WOW.  Great looking pen and the Gold really stands out with blue.  GREAT JOB>


----------



## Padre (Dec 20, 2010)

Have you ever turned real lapis?


----------



## DurocShark (Dec 20, 2010)

Looks great. Blue and gold are possibly my favorite combination.


----------



## seamus7227 (Dec 20, 2010)

Excellent complementary color match!

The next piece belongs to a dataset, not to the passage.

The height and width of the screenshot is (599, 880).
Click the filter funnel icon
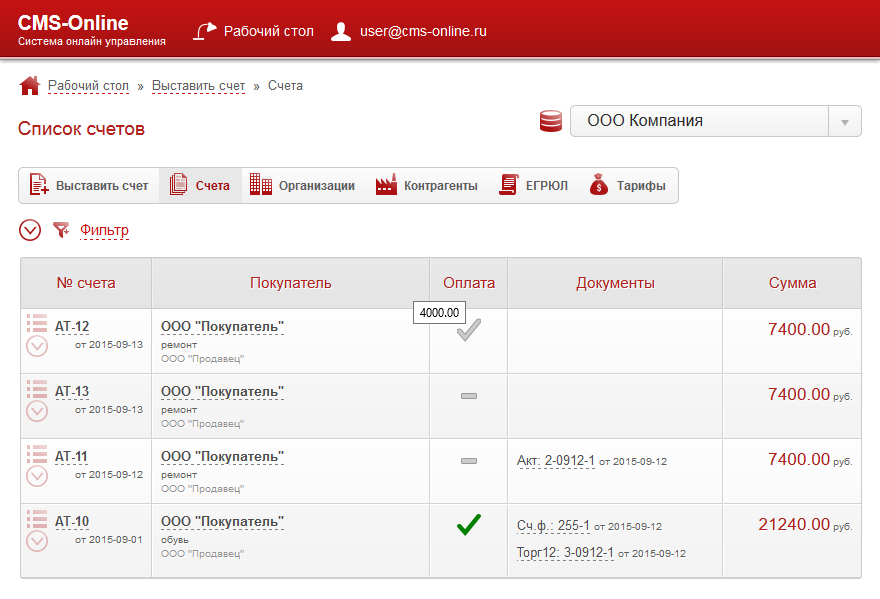pos(62,230)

Well done!


----------



## Jim in Oakville (Dec 20, 2010)

Padre said:


> Have you ever turned real lapis?



   Reeeeeal Lapis??    I've turned lots of Real Lapis according to my vendours, LOL...  Hard, Real Hard!

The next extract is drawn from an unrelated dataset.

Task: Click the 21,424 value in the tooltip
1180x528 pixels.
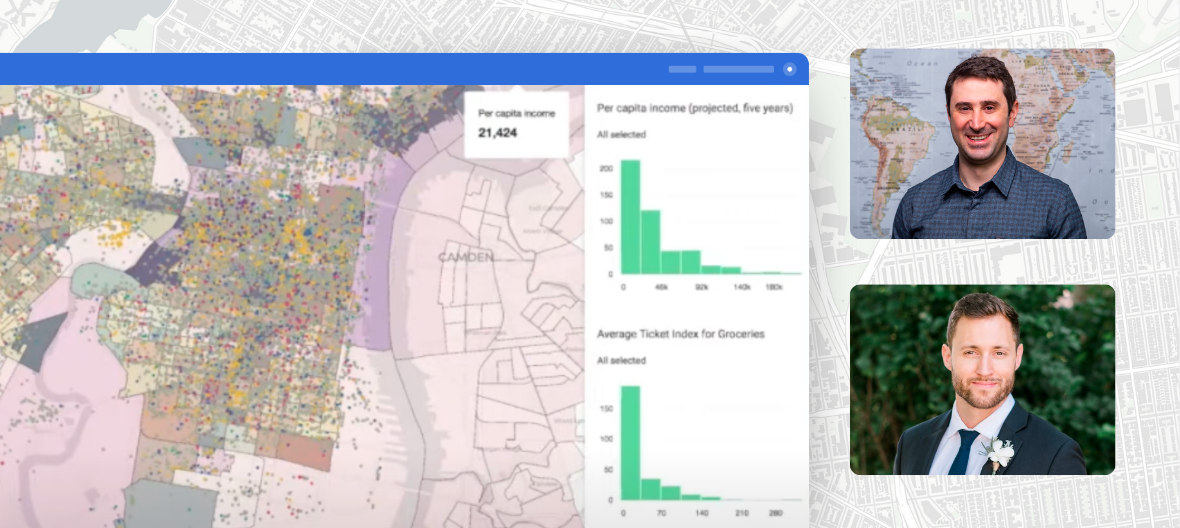Action: [497, 133]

Not all Tru Stone Lapis are equal, the ones with sulphide veining are harder than the other versions I have worked with.


----------



## ed4copies (Dec 20, 2010)

If you just want a couple pieces of tru-stone, you can add it to your order at ExoticBlanks.  Still trying to be your "one-stop shop" for all things "pen making":biggrin::biggrin::biggrin:

Thanks and GREAT pen, Jim!!!  

I have two like that and I agree, they represent an "achievement"--Good turning!!!!


----------



## Rick_G (Dec 20, 2010)

Great looking pen Jim.  I've done a few truestone and from the sounds of this stuff I think I'll leave it alone until I can make myself one of those carbide cutters.


----------



## Jim in Oakville (Dec 20, 2010)

ed4copies said:


> If you just want a couple pieces of tru-stone, you can add it to your order at ExoticBlanks.  Still trying to be your "one-stop shop" for all things "pen making":biggrin::biggrin::biggrin:



Does that mean you'll toss them in or do I have to pay??


----------



## Jim in Oakville (Dec 20, 2010)

Rick_G said:


> Great looking pen Jim.  I've done a few truestone and from the sounds of this stuff I think I'll leave it alone until I can make myself one of those carbide cutters.



Hey Rick, if you make one, I'd be very interested in buying one from you my friend..


----------



## gwilki (Dec 20, 2010)

Beautiful piece, Jim. Well worth the workout, I would say.


----------



## ctubbs (Dec 20, 2010)

Jim, a quality pen. The fit and finish are outstanding.  Blue and Gold are my school colors.  Those two really go well together. Congratulations on a beautiful pen and getting the blank turned in one piece.
Charles


----------



## jeff (Jan 16, 2012)

Here's an oldie but a goodie! Looks very nice on the front page, Jim. :biggrin:

I've had this on my list to feature for quite a while. Not sure why it took me a year, but there it is now!


----------



## wiset1 (Jan 16, 2012)

Really GREAT looking pen and it looks fantastic on the front page!


----------



## PenMan1 (Jan 16, 2012)

Glad to see you "walking on the wild side", Jim. Now that you have tamed the lapis beast, it'll be hard to regress back to "mere wood".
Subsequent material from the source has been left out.